_Texto extraído_:
Todos los síntomas apuntan a un creciente desprecio de los ciudadanos por la política. Los sondeos demuestran un creciente desapego por los partidos y atribuyen a la gestión de los asuntos públicos un déficit de legitimidad, que se une a la percepción de una gigantesca crisis de eficiencia. Los motivos de esa deslegitimación tienen mucho que ver con la incapacidad de la política para resolver los problemas a los que se enfrentan las sociedades del siglo XXI: la transformación de una economía basada en la producción a otra basada en el consumo, la crisis financiera, la corrupción generalizada, el cambio climático, el desmoronamiento de Europa, los problemas de una sociedad anciana, y la inmigración. Son retos que afectan a todos las grandes democracias occidentales, y que se agravan en nuestro país con otros como la presión separatista de Cataluña o la debilidad instalada en gobiernos incapaces de articular mayorías. La respuesta de los ciudadanos a esa crisis de legitimidad que recorre las democracias occidentales es pasar, acudir menos a las urnas, o votar a partidos que prometen soluciones milagrosas. La ciudadanía vive una suerte de esquizofrenia: quiere más democracia, pero la ejerce menos; pide acuerdos políticos, pero concentra el voto en partidos incapaces de llegar a acuerdos.

_Datos proporcionados_:

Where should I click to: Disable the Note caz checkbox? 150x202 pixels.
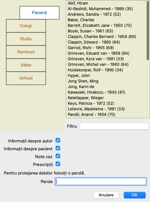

_Actividad propuesta_: Según el texto sobre el desprecio ciudadano por la política, ¿qué dos retos se suman a los de las democracias occidentales "en nuestro país"? Para responder, apóyate únicamente en el texto.

_Respuesta_: La presión separatista de Cataluña y la debilidad instalada en gobiernos incapaces de articular mayorías.